**引用段落**
::::::
非暴力沟通》(爱的语言)6. 请求帮助
在表达观察、感受和需要之后,我们请求他人的帮助。以什么样的方式提出请求容易得到积极回应呢? 提出具体的请求 首先,清楚地告诉对方,我们希望他们做什么。如果我们请求他人不做什么,对方也许感到困惑,不知道我们到底想到什么。而且,这样的请求还容易引起别人的反感。 在一次研讨班中,一位女士谈到:“我请我先生少花一些时间在工作上。三个星期后,他和我说,他已经报名参加高尔夫球比赛。” 这位女士说出了她不想要什么——她不希望先生花太多的时间在工作上,但没有说清楚她想要什么。于是,我们鼓励她直接说出愿望,她想了想,说道:“我希望他每周至少有一个晚上在家陪我和孩子。”
::::::
**任务说明**
请根据上面关于请求帮助的引用段落回答下列问题,每题一行:
1. 文中说,请求他人不做什么,这样的请求还容易引起什么?
2. 研讨班中的那位女士最初请她先生做什么?
3. 她经鼓励后说出的愿望是什么?

**所示数据**
::::::
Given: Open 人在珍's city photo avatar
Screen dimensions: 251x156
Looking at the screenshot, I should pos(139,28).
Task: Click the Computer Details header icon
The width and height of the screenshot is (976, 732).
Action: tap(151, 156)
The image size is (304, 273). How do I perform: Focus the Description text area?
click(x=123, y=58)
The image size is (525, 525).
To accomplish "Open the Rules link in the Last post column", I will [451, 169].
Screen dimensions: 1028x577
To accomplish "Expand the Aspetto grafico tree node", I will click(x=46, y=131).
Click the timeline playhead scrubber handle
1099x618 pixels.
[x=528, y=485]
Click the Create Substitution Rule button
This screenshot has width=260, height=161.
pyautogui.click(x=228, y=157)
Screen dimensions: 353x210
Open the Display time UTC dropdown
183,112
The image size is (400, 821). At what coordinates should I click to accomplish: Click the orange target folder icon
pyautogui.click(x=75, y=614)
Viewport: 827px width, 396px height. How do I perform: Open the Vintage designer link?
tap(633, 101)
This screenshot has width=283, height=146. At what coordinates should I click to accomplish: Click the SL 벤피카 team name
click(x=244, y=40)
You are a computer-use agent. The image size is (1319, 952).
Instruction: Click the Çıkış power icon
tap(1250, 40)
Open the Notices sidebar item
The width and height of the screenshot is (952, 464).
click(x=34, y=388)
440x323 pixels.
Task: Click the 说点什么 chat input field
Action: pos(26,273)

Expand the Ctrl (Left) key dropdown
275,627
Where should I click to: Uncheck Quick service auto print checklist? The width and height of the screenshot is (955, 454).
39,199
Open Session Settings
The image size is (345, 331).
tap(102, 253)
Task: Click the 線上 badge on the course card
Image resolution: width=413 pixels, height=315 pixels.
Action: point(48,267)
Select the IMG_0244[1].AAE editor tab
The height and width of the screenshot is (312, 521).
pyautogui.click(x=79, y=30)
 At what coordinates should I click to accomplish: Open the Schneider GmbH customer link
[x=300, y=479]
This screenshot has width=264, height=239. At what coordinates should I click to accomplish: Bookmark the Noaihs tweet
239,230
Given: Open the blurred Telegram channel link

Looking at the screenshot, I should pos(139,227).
::::::
**完成结果**
1. 容易引起别人的反感。
2. 少花一些时间在工作上。
3. 希望他每周至少有一个晚上在家陪她和孩子。